Moran was also stressed, sleep deprived, under pressure due to his studies and sick of the boy, while Ms Robinson had family support when she needed it, he said.
That only left the possibility it was an accident, which Mr Vanderkolk said was unlikely.
The boy, who was able to climb chests of drawers and out windows, was "a survivor" and "a remarkably mobile and active boy", he said.
The boy had climbed out a window and fallen a maximum of two metres days before he suffered his serious injuries.
He suffered concussion, but did not have any brain bleeding.
Paediatrician Niall Kelly told the jury earlier in the trial a fall from that height was unlikely to cause the serious injuries.
Mr Vanderkolk said Moran, despite being awake when the accident allegedly happened, did not talk about hearing a thump when the boy would have fallen.
That only left the jury with the task of deciding Moran's state of mind at the time, he said.
Either Moran had gone into the room with the intent of causing damage to the boy, or he had lashed out in a reckless way, Mr Vanderkolk said.
Defence lawyer Chris Wilkinson-Smith said the jury has to remember what was known for certain.
"We can be sure the boy was found on the floor of the bedroom, unconscious.
"We can be sure he sustained head injury, and would be deteriorating fast because of that injury.
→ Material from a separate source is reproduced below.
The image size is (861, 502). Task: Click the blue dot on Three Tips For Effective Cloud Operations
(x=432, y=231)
"How he got that injury, we simply don't know."
The possibility of it all being an accident was not able to be ruled out, he said.
The boy's behaviour had escalated from climbing on furniture to getting out windows on his own, as well as running out onto the road.
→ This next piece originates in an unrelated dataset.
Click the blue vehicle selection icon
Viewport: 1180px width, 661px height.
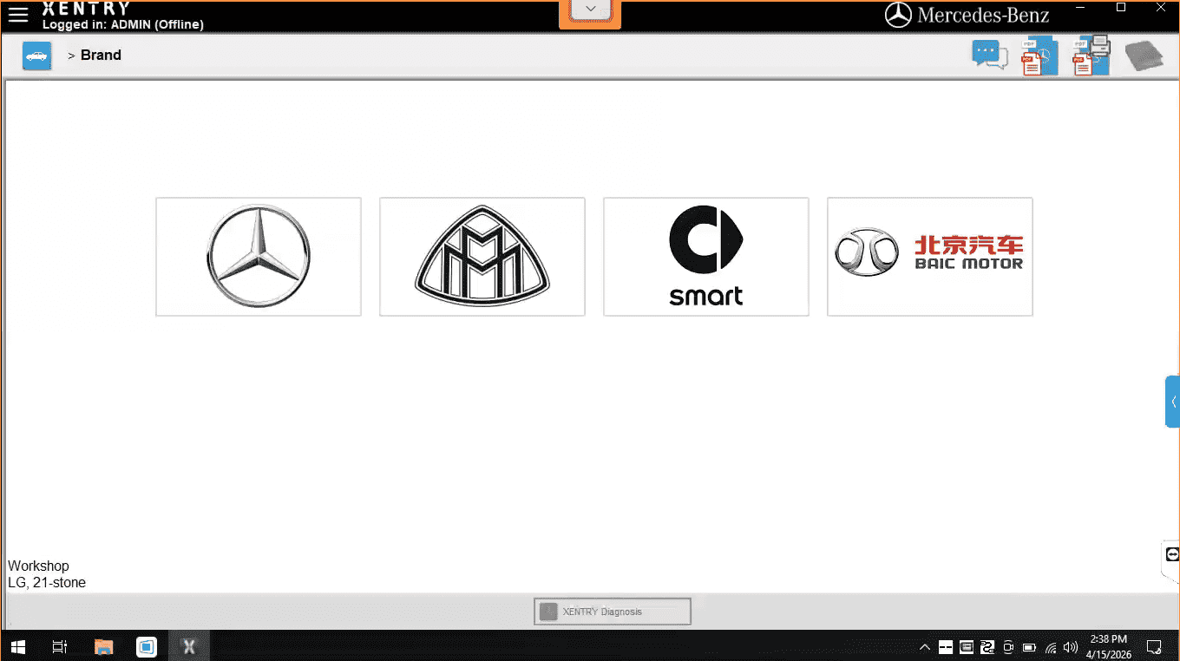[x=36, y=56]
"Yes he is resilient, but he's not immune to having one too many accidents," Mr Wilkinson-Smith said.
The injures could happen from a fall of any height, and there were examples of children falling from smaller heights than objects in the boy's room and suffering serious injuries.
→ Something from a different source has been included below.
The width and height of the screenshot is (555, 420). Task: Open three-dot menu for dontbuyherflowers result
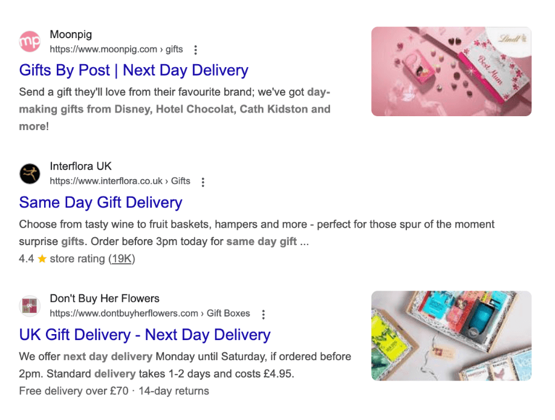(264, 314)
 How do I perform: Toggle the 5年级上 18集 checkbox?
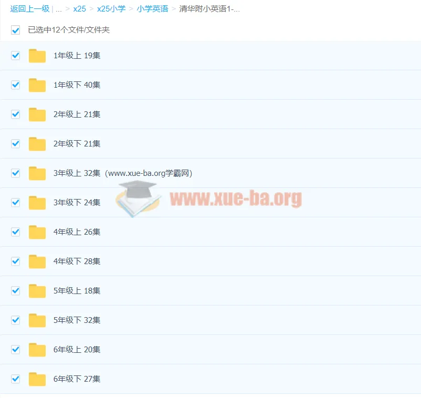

"You might think it is unusual or extremely unlikely, but they happen."
A bump may not have been heard by Moran because his mind was either concentrating on study or watching television.
If the jury thought it was not an accident, they should then think about who was more likely to assault the boy - Ms Robinson or Moran, Mr Wilkinson-Smith said.
While Moran had no criminal convictions for violence and was trusted with other children, Ms Robinson had admitted smacking her child and had also slapped him once on the face.
"When you ask yourself who was more likely to be violent... Ms Robinson wins that race hands down," Mr Wilkinson-Smith said.
"What happened to the boy was done by someone who has lost the plot and lashed out.
"The problem for the Crown is that sounds like Renee, not like Peter."
Ms Robinson was also more stressed than Moran, he said.
She was pregnant, suffering extremely bad morning sickness, had just broken up with Moran, was $1300 behind on the rent and was, effectively, a solo parent to the boy.
"You must apply the same criteria to her as you do to Mr Moran," Mr Wilkinson-Smith said.
Either way, there was no chance that either Moran or Ms Robinson intended to harm the boy, he said.
"At its highest, it was reckless."
Justice Jillian Mallon told the jury of 10 men and two women they should not worry about the result from the first trial when deciding their verdicts.
"You must determine your verdicts on the evidence given in this trial, not on the basis of what happened before."
They also did not have to worry about trying to solve the case, but only had to give verdicts on the evidence, she said.
"It's your job to decide the case, but not because you think someone should be held accountable for it."